OpenAI has now introduced a personal data deletion request form that allows people – mainly in Europe, but also in Japan – to request that information about them be removed from OpenAI’s systems. It’s described in an OpenAI blog post about how the company develops its language models.
The form appears to be primarily designed to request that information be removed from responses ChatGPT provides to users, rather than from the training data. It asks you to provide your name; e-mail; the country where you are located; whether you are making the request for yourself or on behalf of someone else (for example, a lawyer making a request on behalf of a client); and whether you are a public person, such as a celebrity.
OpenAI then asks for proof that its systems called you. It asks you to provide “relevant prompts” that led to you being mentioned and also for screenshots that mention you. “In order to properly handle your requests, we need clear evidence that the model has knowledge of the data subject, subject to indications,” the form reads. It asks you to swear that the data is correct and that you understand that OpenAI is not allowed to delete the data in all cases. The company says it will balance “privacy and free speech” when making decisions about people’s takedown requests.
Daniel Leufer, a senior policy analyst Digital rights nonprofit Access Now says the changes OpenAI has made over the past few weeks are okay, but it’s only dealing with “the low-hanging fruit” when it comes to data protection. “They still haven’t done anything to address the more complex, systemic problem of how people’s data was used to train these models, and I expect this isn’t an issue that will just go away, especially with the establishment of the EDPB task force on ChatGPT,” says Leufer, referring to the European regulators coming together to look at OpenAI.
“Individuals may also have the right to access, correct, limit, delete, or transfer their personal information that may be included in our training information,” OpenAI’s help center page also says. To do so, it recommends emailing its data protection personnel at [email protected]. People who have already requested their data from OpenAI are not impressed by the responses. And Italy’s data regulator says OpenAI claims it is “technically impossible” to correct inaccuracies at this point.
How to delete your ChatGPT chat history
You have to be careful what you tell ChatGPT, especially given OpenAI’s limited data deletion options. By default, the conversations you have with ChatGPT can be used by OpenAI in its future large language models as training data. This means that, at least theoretically, the information could be reproduced in response to future questions from people. On April 25, the company introduced a new setting that allows anyone to stop this process, no matter where they are in the world.

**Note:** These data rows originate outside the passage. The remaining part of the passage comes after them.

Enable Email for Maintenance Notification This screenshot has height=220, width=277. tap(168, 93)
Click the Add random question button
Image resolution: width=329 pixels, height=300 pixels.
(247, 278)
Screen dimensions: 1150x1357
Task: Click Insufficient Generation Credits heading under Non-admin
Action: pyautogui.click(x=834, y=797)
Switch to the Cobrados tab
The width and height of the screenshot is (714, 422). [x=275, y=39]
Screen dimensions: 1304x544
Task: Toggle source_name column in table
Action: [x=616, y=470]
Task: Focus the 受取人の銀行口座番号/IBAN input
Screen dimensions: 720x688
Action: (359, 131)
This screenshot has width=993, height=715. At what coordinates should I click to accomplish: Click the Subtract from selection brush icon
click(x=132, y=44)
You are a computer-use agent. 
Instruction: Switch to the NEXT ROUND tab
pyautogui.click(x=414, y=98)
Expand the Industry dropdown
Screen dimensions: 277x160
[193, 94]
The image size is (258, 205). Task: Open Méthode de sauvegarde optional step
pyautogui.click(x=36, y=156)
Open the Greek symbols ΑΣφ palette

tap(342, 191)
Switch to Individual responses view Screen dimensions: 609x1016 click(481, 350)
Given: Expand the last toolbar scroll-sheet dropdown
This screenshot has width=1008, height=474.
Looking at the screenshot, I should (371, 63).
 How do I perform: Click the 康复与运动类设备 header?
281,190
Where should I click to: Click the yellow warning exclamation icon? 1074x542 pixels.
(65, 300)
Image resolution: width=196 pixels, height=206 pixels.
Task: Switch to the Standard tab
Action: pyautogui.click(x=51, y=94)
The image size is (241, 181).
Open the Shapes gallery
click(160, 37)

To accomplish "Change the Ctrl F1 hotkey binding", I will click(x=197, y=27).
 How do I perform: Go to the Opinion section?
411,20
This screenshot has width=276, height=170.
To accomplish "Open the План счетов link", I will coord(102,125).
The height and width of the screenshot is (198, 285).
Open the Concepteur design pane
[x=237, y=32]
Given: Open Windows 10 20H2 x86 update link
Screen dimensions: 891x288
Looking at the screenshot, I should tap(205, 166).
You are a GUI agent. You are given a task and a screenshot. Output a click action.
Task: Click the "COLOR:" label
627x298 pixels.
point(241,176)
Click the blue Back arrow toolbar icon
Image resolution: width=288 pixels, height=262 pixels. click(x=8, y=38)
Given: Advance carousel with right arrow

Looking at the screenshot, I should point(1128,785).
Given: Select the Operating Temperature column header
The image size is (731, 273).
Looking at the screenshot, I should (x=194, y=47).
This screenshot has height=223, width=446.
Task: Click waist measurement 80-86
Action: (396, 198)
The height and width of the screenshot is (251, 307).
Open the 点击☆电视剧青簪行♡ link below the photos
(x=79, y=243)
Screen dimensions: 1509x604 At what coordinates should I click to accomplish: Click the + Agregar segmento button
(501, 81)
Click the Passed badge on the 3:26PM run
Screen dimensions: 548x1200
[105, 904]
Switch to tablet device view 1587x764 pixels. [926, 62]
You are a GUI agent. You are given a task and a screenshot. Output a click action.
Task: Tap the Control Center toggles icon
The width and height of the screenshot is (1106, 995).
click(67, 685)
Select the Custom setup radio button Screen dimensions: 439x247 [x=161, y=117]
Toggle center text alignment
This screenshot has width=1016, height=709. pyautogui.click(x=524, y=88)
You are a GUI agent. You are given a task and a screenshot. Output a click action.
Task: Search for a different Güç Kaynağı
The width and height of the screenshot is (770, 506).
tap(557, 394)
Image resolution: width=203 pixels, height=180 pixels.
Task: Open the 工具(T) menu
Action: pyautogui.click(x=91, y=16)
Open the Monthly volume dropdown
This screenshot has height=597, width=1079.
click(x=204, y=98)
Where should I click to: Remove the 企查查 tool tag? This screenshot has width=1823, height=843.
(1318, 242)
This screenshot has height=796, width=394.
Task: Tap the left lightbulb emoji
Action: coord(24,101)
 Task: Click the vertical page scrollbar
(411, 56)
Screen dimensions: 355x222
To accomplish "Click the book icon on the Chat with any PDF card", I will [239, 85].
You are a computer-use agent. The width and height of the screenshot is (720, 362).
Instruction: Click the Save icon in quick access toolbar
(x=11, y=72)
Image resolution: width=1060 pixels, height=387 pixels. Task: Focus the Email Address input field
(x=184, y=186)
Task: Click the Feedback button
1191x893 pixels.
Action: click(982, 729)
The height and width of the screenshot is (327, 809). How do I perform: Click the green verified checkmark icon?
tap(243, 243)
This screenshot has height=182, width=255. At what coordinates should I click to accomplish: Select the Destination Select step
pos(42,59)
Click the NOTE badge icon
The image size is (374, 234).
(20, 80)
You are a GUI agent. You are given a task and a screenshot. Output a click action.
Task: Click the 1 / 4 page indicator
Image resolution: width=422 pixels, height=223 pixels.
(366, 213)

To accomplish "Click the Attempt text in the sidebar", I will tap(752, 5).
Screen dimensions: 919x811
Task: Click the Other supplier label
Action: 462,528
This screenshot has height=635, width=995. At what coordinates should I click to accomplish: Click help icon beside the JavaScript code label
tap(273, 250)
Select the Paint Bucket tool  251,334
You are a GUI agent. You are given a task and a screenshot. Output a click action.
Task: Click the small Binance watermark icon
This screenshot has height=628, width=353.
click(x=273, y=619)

Once logged in to ChatGPT, click on your user profile in the bottom left corner of the screen, click Institutionsand then Data controls. Here you can disable Chat history and training. OpenAI says disabling your chat history means data you enter in conversations “is not used to train and improve our models.”
As a result, anything you enter into ChatGPT, such as information about yourself, your life, and your work, should not reappear in future iterations of OpenAI’s major language models. OpenAI says that when chat history is turned off, all conversations are kept for 30 days “to check for abuse” and then permanently deleted.
When your data history is turned off, ChatGPT urges you to turn it back on by placing a button in the sidebar that lets you turn chat history back on – a stark contrast to the “off” setting buried in the settings menu.